Digital ownership of a photo is hard to track and even harder to prove. Anyone who has ever shared their photos online has probably had them stolen and used by other people without compensation or attribution. It happened to me a couple of weeks a go. I add digital ownership metadata to all images when I import them to Lightroom before I do any editing or sharing so that's good enough right? Maybe it is and maybe it's not. If that was good enough I probably wouldn't be writing this.

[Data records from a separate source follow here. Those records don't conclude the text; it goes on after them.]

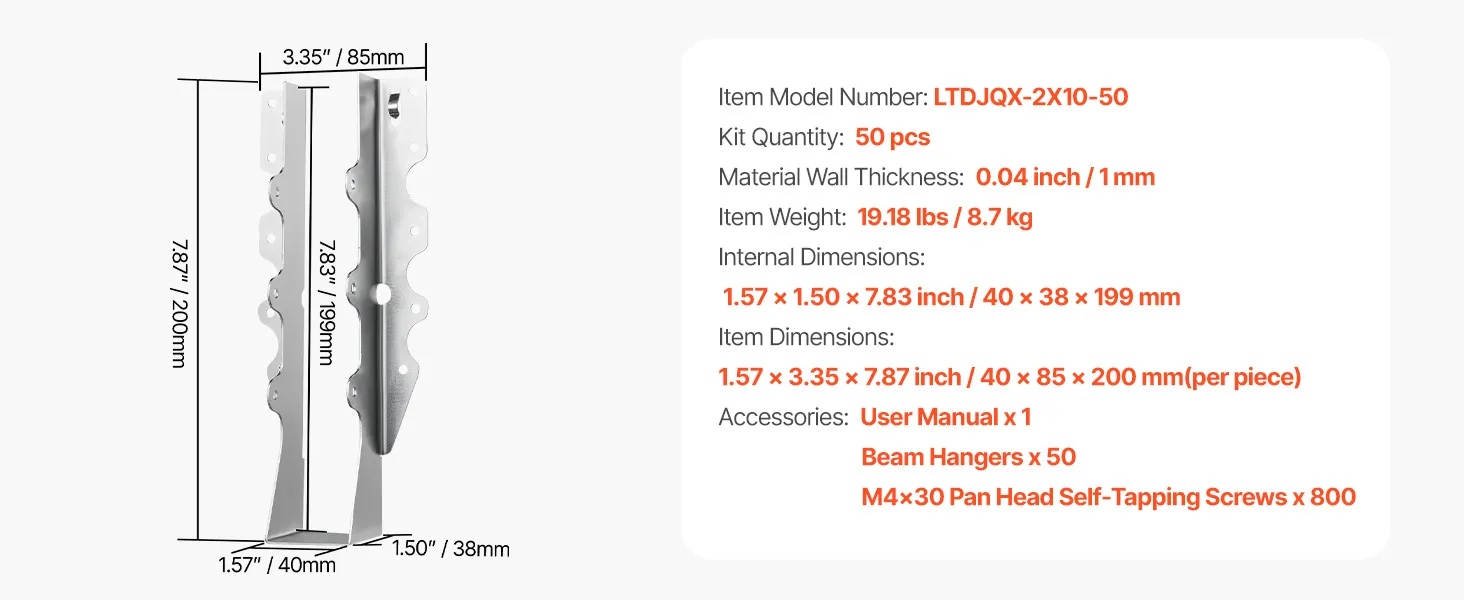The width and height of the screenshot is (1464, 600).
Task: Click the "50 pcs" kit quantity value
Action: pos(892,137)
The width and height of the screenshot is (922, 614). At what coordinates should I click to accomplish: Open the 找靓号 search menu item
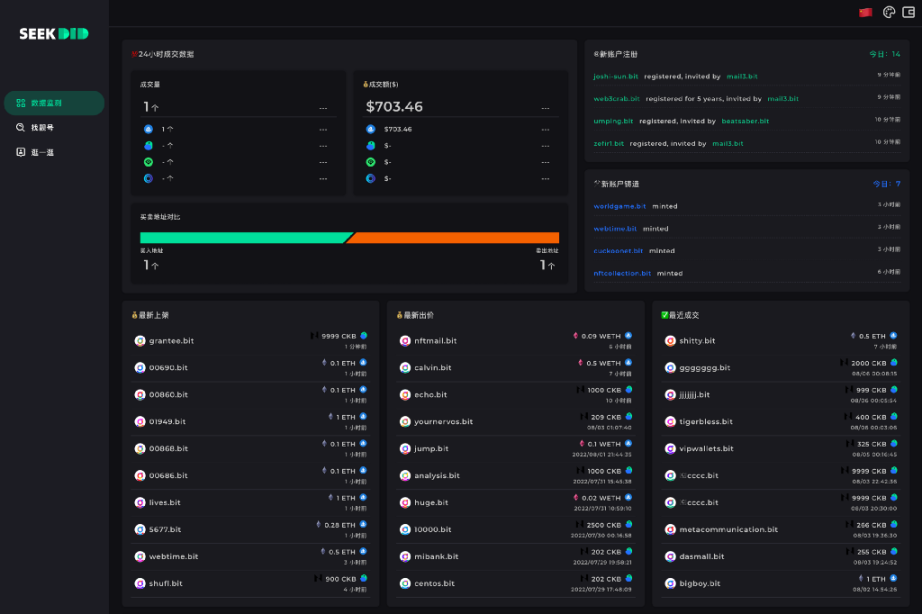pyautogui.click(x=42, y=128)
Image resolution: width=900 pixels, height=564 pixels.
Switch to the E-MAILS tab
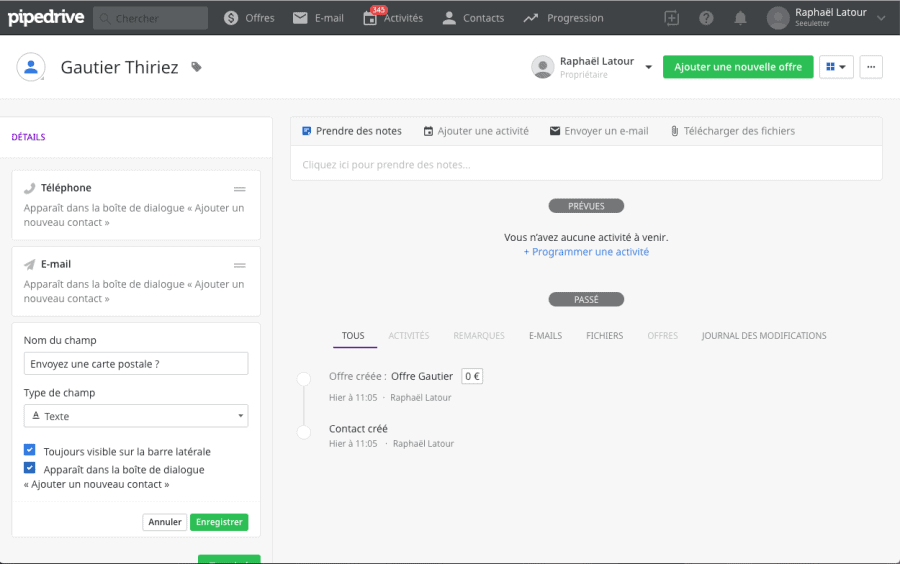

I went to a few sites today where I share my photos, right clicked to save the image and then viewed the image details to verify that my metadata is in there as the rightful owner of the image. Nope, no dice. My metadata got stripped out somewhere along the way in my editing workflow or maybe when I uploaded it to share online. Way to go Wenning. That feels like an amateur mistake. So before today, anybody who grabbed my images from any website would have no trouble claiming the image as their own...with impunity. I want my name to travel with the image so if someone wants to use it in a commercial or editorial print or online publication they can contact me and purchase a license to use the photo. At the very least I hope that whoever is using the image on their blog or publication will send me some love as the artist who created the image. I guess this is a good lesson to learn early on, but boy do I feel like I should have already had a handle on this.

I do know that plagiarism is going to happen when putting this kind of work out online. So why did I start doing this in the first place? I want to come home from travels with something to share to a broader audience; specifically to people who may never have a chance to visit that place. If someone wants to share that image to their network so that other people can travel through my images; that's cool with me since that's accomplishing the goal of my photography as well.

This is the photo in question of the Neptune pool at Hearst Castle in San Simeon California. The image has a digital watermark applied using Digimarc. I'm not a fan of putting my name or a logo over the image. The point is to show you a great place or experience, not to market my brand. By adding a digital watermark I will be able to track this image wherever it goes across the internet and know where it is being shared. Yes, I still need to figure out how my personal ownership metadata is being stripped out of the IPTC fields and remedy that. On a lot of sites (Flickr, Pinterest, & more) they strip out that data anyway to make the images smaller...and I suspect to limit their liability for your photos being passed around and ripped off. So I'll see how this digital watermarking works out for me while I figure out how to remedy the other issue.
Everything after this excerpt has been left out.